_Work item_: With every line kept intact, print the entries that appear below.

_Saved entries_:
━━━━━━━━

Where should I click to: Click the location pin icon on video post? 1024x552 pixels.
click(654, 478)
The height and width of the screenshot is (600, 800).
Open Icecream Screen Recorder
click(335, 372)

━━━━━━━━

_Exercise response_:
Where should I click to: Click the location pin icon on video post? 1024x552 pixels.
click(654, 478)
The height and width of the screenshot is (600, 800).
Open Icecream Screen Recorder
click(335, 372)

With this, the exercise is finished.